3) The "Thick Blue Line" Resists Reform
Despite outcries and urgent calls for reform of police use of excessive force against minorities, police unions have resisted attempts to change the status quo, attacking their critics as enablers of crime. A study of collective bargaining by big-city police unions, published this past summer by the reform group, Campaign Zero, found that agreements routinely guarantee that officers aren't interrogated immediately after use-of-force incidents and often insure that disciplinary records are purged after three to five years. Samuel Walker, an emeritus professor of criminal justice at the University of Nebraska at Omaha, has found "a culture of impunity." "For the past fifty years, police unions have done their best to block policing reforms of all kinds." "And though conservatives regularly castigate public-service unions as parasites, they typically exempt the police." [1]

4) Police Fabricating Charges
Michael Picard was videotaping the police when one trooper illegally seized his phone.  A Connecticut trooper, not knowing the phone was still recording, begin shouting: "Let's give him something!" Another trooper suggested: "We can hit him with creating a public disturbance." "Gotta cover our ass,"said a third.

5) Police Suicides
The National Police Suicide Foundation puts police officer suicides in the 400-a-year range, which would mean a rate of 53 suicides per 100,000 officers.
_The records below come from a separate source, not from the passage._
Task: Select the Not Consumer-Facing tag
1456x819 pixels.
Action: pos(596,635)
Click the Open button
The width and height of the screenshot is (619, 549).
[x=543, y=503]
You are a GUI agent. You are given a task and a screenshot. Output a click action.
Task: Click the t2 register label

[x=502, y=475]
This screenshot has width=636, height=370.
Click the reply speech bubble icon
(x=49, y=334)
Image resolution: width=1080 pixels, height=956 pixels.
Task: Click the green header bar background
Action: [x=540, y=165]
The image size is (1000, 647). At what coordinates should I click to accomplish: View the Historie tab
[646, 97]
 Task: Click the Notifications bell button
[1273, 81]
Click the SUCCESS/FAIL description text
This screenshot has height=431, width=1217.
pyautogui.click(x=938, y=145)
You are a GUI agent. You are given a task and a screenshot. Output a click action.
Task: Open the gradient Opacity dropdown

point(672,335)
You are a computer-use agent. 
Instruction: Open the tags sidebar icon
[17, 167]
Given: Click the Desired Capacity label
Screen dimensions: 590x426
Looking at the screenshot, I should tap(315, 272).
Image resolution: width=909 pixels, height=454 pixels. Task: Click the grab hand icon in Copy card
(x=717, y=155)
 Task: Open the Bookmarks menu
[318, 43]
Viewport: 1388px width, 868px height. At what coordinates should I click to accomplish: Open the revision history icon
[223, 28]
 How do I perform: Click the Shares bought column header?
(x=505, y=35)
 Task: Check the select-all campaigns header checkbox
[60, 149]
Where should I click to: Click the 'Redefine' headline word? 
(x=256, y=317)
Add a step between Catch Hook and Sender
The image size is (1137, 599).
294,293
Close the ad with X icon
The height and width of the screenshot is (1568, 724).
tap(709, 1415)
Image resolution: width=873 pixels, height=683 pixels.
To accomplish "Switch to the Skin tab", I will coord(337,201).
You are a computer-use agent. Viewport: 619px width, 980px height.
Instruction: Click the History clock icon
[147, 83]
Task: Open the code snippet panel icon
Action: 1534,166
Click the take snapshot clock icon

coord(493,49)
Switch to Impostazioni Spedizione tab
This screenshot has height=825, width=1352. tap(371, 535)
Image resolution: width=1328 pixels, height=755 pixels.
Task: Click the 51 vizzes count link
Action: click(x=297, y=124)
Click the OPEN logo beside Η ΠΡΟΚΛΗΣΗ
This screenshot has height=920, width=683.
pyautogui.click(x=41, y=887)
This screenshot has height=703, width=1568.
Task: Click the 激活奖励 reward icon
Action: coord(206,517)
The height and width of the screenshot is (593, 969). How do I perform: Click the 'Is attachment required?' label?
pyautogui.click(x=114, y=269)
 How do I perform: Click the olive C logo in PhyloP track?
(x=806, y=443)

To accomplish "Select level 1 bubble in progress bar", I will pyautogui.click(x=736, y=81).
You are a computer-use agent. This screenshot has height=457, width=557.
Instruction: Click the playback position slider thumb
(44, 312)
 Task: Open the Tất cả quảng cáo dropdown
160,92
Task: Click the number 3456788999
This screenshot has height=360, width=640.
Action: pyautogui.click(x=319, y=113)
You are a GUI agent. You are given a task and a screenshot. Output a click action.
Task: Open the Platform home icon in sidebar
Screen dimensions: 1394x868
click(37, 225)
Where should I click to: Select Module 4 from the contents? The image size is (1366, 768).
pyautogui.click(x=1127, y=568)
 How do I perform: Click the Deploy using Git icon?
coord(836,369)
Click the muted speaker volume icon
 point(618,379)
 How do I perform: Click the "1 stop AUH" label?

Another advocacy group, the Badge of Life organization, puts the rate at 14 to 17 suicides per 100,000. The rate among the general population is 11 per 100,000, according to the  Badge of Life. The 141 suicides verified for 2008 by the Badge of Life, were almost three times the number of officers killed by felons. [2]

According to Robert Douglas, executive director of the National Police Suicide Foundation, "The number one reason why officers commit suicide is a breakdown of the family unit, and part of that is the extramarital affair." Douglas added that the police training academies do not teach communication skills in relation to families. The suicide numbers might be higher, because there are no uniform reporting standards and police departments often try to hide or cover up officer suicides; furthermore, of the 18,000 police agencies in the United States, less than three percent of those agencies have police suicide awareness programs.

ADDENDUMS:
*North Carolina's House Bill 972 restricts the disclosure of police dash/body camera video and audio to the public (including the families of those affected) without a court order.

* In the fatal choking case of Eric Garner in New York City, the only one charged with a crime was the videographer.

*Duke Energy maintains that the ash produced in its manufacturing process is no more toxic than rocks and dirt, which also contain heavy metals. North Carolina's environmentalists disagree: "The metals have been concentrated in the ash and can pose serious health problems when they contaminate drinking water sources." Sam Perkins, Catawba Riverkeeper, says that contaminated groundwater has been found at each of 33 sites. [3]

*"During the Civil War, more than a quarter of a million Southern men died, creating the phenomenon of a vast number of female-headed households throughout the region. Mass incarceration during the War on Drugs has produced a similar phenomenon among African-American households." [4]

Footnotes
[1] James Surwiecki, "The Thick Blue Line," The New Yorker, September 19, 2016.

[2] Dennis Domrzaliki, "APD's Sexcapades Taking Their Toll," ABQ Free Press, September 7-20, 2016.

[3] Tristram Korten, "State of Denial," Sierra, September/October 2016.

[4] Jelani Cobb, "The Home Front," The New Yorker, August 29, 2016.